ÉNONCÉ DE LA TÂCHE: Remettez à l'échelle les enregistrements allant de la ligne qui contient "How do I perform: Choose the MARRAKESH label?" jusqu'à la ligne qui contient "[x=321, y=156]", incluse. Recopiez uniquement ces lignes, consignes comprises, en multipliant par 2,3 les coordonnées des réponses et en arrondissant chaque résultat à l'entier le plus proche, les demis vers le haut.

++++ ENREGISTREMENTS FOURNIS ++++

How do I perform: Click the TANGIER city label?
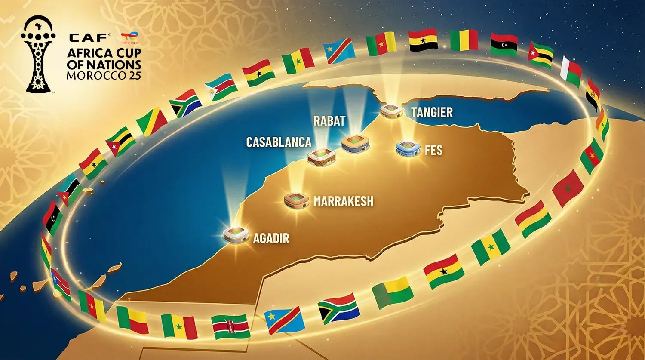[x=432, y=112]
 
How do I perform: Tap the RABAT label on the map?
[x=329, y=121]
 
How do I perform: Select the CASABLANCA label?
[x=278, y=142]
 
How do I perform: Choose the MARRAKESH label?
[x=343, y=201]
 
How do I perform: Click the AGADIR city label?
[x=271, y=238]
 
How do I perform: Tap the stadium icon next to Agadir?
[x=236, y=235]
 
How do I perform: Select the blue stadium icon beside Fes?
[x=407, y=148]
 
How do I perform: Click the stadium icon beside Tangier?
[x=391, y=111]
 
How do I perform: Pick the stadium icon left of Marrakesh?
[x=296, y=200]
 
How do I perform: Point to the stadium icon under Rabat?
[x=355, y=143]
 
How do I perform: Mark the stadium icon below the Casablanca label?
[x=321, y=156]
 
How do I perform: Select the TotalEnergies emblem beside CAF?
[x=129, y=38]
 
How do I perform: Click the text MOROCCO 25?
[x=104, y=75]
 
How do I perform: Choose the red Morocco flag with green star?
[x=568, y=188]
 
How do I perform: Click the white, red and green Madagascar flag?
[x=571, y=71]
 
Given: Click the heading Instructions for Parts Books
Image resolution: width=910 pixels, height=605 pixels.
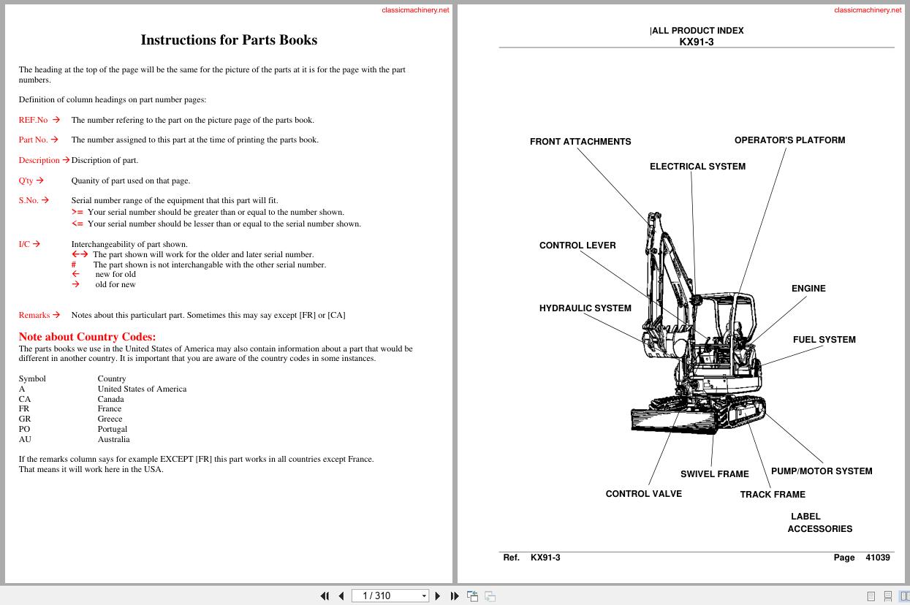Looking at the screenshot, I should click(x=229, y=40).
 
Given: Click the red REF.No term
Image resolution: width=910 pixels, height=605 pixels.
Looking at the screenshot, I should click(x=33, y=120).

++++

RÉSULTAT OBTENU:
How do I perform: Choose the MARRAKESH label?
[x=789, y=462]
 
How do I perform: Click the AGADIR city label?
[x=623, y=547]
 
How do I perform: Tap the stadium icon next to Agadir?
[x=543, y=541]
 
How do I perform: Select the blue stadium icon beside Fes?
[x=936, y=340]
 
How do I perform: Click the stadium icon beside Tangier?
[x=899, y=255]
 
How do I perform: Pick the stadium icon left of Marrakesh?
[x=681, y=460]
 
How do I perform: Point to the stadium icon under Rabat?
[x=817, y=329]
 
How do I perform: Mark the stadium icon below the Casablanca label?
[x=738, y=359]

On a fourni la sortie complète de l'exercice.